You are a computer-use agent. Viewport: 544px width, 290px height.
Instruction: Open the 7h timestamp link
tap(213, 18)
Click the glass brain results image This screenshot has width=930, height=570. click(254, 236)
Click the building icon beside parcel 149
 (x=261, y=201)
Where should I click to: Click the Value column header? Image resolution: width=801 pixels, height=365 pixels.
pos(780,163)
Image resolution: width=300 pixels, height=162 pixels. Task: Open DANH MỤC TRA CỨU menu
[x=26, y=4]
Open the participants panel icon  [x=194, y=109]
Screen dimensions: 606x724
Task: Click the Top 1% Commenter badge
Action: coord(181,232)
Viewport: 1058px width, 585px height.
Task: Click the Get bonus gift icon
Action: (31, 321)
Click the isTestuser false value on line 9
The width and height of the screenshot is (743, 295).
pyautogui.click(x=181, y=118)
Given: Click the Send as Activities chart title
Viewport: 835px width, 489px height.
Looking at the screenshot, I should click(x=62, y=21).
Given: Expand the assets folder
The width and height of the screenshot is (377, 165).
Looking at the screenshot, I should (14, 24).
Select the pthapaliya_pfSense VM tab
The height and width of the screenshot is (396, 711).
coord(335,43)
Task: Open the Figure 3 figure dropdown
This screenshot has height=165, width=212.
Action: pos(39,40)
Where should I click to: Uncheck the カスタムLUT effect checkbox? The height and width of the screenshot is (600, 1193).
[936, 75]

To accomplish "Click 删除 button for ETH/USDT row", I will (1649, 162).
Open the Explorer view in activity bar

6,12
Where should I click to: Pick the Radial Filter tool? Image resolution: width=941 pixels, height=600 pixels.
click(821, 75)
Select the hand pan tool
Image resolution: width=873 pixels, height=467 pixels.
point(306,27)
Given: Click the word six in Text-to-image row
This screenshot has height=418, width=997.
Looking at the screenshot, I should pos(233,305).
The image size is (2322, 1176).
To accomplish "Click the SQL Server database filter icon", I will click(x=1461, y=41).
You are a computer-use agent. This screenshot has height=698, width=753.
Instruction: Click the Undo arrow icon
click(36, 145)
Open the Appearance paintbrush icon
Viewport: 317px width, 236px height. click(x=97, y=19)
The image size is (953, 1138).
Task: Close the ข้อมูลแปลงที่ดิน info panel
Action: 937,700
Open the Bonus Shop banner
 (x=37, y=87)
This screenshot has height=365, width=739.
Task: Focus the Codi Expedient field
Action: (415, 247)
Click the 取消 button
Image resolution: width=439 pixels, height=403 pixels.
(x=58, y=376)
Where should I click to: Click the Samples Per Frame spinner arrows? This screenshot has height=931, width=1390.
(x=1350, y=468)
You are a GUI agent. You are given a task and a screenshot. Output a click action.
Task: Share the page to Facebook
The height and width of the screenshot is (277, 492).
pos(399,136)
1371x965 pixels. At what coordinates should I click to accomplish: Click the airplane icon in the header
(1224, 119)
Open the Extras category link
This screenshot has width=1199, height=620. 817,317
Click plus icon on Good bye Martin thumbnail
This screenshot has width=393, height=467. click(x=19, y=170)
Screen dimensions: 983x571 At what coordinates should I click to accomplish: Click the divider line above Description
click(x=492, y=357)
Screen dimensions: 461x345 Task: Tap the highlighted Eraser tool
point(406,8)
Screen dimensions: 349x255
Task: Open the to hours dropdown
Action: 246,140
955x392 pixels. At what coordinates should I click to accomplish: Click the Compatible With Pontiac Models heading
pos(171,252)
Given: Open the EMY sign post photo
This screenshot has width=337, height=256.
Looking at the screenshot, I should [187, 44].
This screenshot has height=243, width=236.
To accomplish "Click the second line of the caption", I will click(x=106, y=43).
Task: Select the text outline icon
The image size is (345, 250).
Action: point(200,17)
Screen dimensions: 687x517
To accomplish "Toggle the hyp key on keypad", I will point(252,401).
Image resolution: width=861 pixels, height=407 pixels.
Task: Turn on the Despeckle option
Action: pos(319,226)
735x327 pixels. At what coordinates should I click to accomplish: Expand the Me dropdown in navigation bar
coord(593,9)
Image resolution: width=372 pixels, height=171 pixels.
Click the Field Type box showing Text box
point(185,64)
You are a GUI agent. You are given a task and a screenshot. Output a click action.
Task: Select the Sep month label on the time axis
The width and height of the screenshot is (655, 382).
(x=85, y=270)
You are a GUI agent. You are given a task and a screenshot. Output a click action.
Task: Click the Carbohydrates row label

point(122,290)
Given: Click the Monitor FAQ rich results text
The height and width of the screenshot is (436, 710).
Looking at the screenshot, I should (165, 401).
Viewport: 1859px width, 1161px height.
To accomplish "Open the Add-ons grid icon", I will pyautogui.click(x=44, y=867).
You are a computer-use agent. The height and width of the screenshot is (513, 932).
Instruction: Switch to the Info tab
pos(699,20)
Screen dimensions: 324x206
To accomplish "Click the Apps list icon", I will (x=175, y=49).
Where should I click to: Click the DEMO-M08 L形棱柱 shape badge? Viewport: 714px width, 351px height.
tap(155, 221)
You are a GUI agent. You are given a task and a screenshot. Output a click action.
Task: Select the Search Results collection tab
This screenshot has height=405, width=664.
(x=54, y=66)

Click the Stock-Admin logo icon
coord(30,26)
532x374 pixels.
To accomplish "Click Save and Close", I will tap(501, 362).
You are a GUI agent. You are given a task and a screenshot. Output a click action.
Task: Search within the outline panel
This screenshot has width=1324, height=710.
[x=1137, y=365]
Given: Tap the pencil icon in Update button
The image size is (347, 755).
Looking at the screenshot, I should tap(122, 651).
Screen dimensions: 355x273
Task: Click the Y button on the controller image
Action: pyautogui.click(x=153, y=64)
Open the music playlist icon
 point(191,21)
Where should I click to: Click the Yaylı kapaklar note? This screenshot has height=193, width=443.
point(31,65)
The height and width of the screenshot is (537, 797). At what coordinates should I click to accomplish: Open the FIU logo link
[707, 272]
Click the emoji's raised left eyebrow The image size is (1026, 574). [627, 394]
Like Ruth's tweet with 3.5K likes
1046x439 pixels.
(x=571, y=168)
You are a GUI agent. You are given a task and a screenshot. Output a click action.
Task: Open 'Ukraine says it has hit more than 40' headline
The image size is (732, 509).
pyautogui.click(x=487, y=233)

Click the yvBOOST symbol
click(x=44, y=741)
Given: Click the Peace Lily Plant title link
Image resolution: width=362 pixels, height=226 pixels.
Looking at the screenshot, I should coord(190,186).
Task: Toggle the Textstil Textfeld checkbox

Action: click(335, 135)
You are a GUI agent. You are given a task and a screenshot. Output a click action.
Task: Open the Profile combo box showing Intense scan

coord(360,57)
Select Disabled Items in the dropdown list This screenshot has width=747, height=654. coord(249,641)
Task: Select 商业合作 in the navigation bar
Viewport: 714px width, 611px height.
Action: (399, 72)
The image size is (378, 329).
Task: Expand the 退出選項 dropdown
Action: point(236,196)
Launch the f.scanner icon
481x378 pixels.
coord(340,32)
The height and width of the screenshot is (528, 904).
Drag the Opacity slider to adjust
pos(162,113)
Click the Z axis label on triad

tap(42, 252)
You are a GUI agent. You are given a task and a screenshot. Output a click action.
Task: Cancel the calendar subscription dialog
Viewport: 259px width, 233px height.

——

• [The task] Output the lines verbatim, beginning at the line that contains "Open the Bonus Shop banner" and stopping after the line that contains "Action: point(200,17)".

• [Result below]
Open the Bonus Shop banner
 (x=37, y=87)
This screenshot has height=365, width=739.
Task: Focus the Codi Expedient field
Action: (415, 247)
Click the 取消 button
Image resolution: width=439 pixels, height=403 pixels.
(x=58, y=376)
Where should I click to: Click the Samples Per Frame spinner arrows? This screenshot has height=931, width=1390.
(x=1350, y=468)
You are a GUI agent. You are given a task and a screenshot. Output a click action.
Task: Share the page to Facebook
The height and width of the screenshot is (277, 492).
pos(399,136)
1371x965 pixels. At what coordinates should I click to accomplish: Click the airplane icon in the header
(1224, 119)
Open the Extras category link
This screenshot has width=1199, height=620. 817,317
Click plus icon on Good bye Martin thumbnail
This screenshot has width=393, height=467. click(x=19, y=170)
Screen dimensions: 983x571 At what coordinates should I click to accomplish: Click the divider line above Description
click(x=492, y=357)
Screen dimensions: 461x345 Task: Tap the highlighted Eraser tool
point(406,8)
Screen dimensions: 349x255
Task: Open the to hours dropdown
Action: 246,140
955x392 pixels. At what coordinates should I click to accomplish: Click the Compatible With Pontiac Models heading
pos(171,252)
Given: Open the EMY sign post photo
This screenshot has width=337, height=256.
Looking at the screenshot, I should [187, 44].
This screenshot has height=243, width=236.
To accomplish "Click the second line of the caption", I will click(x=106, y=43).
Task: Select the text outline icon
The image size is (345, 250).
Action: point(200,17)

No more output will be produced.